Volume 25 Numéro 08 Le 5 décembre 2007

Boréal Cuisine

Par Marc Dumont, collaborateur régional au Journal Agricom


L’affiche du nouveau magasin de produits régionaux, situé sur la Route 11 près d’Earlton. ©M.Dumont/Agricom

Ils en avaient assez?

Au début de l’automne, deux entrepreneurs de la région d’Earlton ont ouvert un comptoir de produits régionaux. Fatigués de récriminer contre l’industrie de l’alimentation et avec la volonté d’offrir des produits agricoles à valeur ajoutée, Pierre Bélanger et Matthew Duke et son épouse Carol s’installent dans un local de l’ancien zoo d’Earlton.

Ils ont bien eu l’occasion de vérifier si la demande était là grâce à leur expérience avec la Foire gourmande de L’Abitibi-Témiskamingue et du Nord-Est ontarien tenue annuellement à Ville-Marie au Québec.

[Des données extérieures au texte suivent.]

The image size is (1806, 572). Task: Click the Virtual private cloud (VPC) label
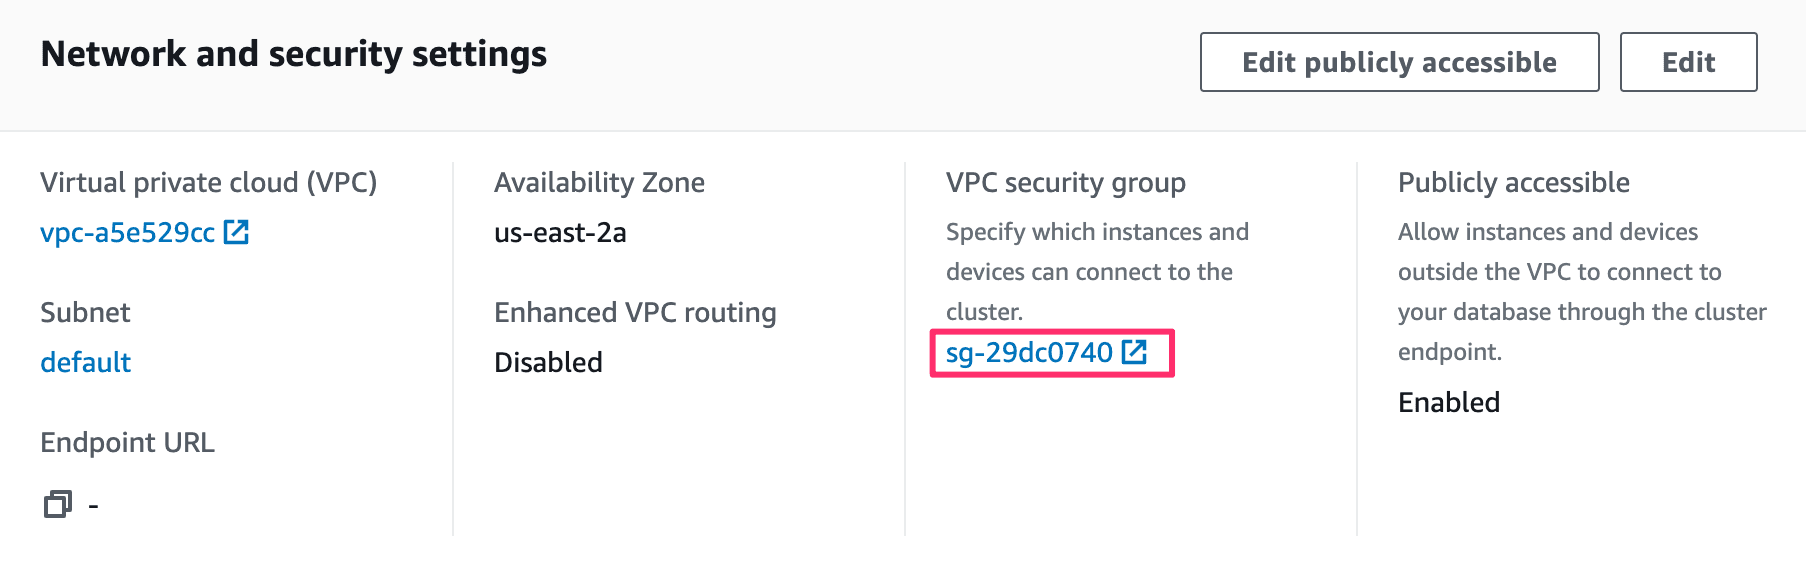[208, 182]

En effet, l’an dernier, l’événement a attiré 35 000 visiteurs. C’est devenu un rendez-vous incontournable pour les populations des deux provinces. Pierre Bélanger est producteur de bison et son kiosque a eu peine à subvenir à la demande de dégustations de ses produits.

L’achalandage a été aussi important au kiosque des Duke. Ce producteur de porc s’est lancé dans la production de farines, de céréales et de préparations comme celles de crêpes. C’est que ses farines sont d’une qualité exceptionnelle puisqu’elles sont moulues pierre sur pierre.

Mais pour ces produits, il n’y a pas de place dans les grands supermarchés, propriétés des Loblaws de ce monde.

Ces grands groupes qui sont surtout axés sur le contrôle des prix ont dû mettre sur pied une industrie basée sur le modèle industriel. On le sait, ces groupes doivent constamment grossir leur rendement et ils poussent l’industrie agricole sans arrêt. Ils veulent plus de volume, moins de fournisseurs et une standardisation des produits préparés en usine.

Pour le consommateur, ça donne des produits uniformes et trafiqués qui ont souvent moins de goût. C’est la nature de la bête!

Alors que reste-t-il pour le produit artisanal régional’ Que reste-t-il pour les petits producteurs en marge de ces réseaux? Pour commercialiser leurs produits, l’effort est énorme. Pourtant la prolifération des marchés publics et des foires gourmandes confirme que le client recherche ces produits; il en veut.

Trop souvent il doit se demander: « Où est ce que je peux me procurer ton produit? » Malheureusement, trop de producteurs agricoles doivent se contenter de succès d’estime pour leur produit régional.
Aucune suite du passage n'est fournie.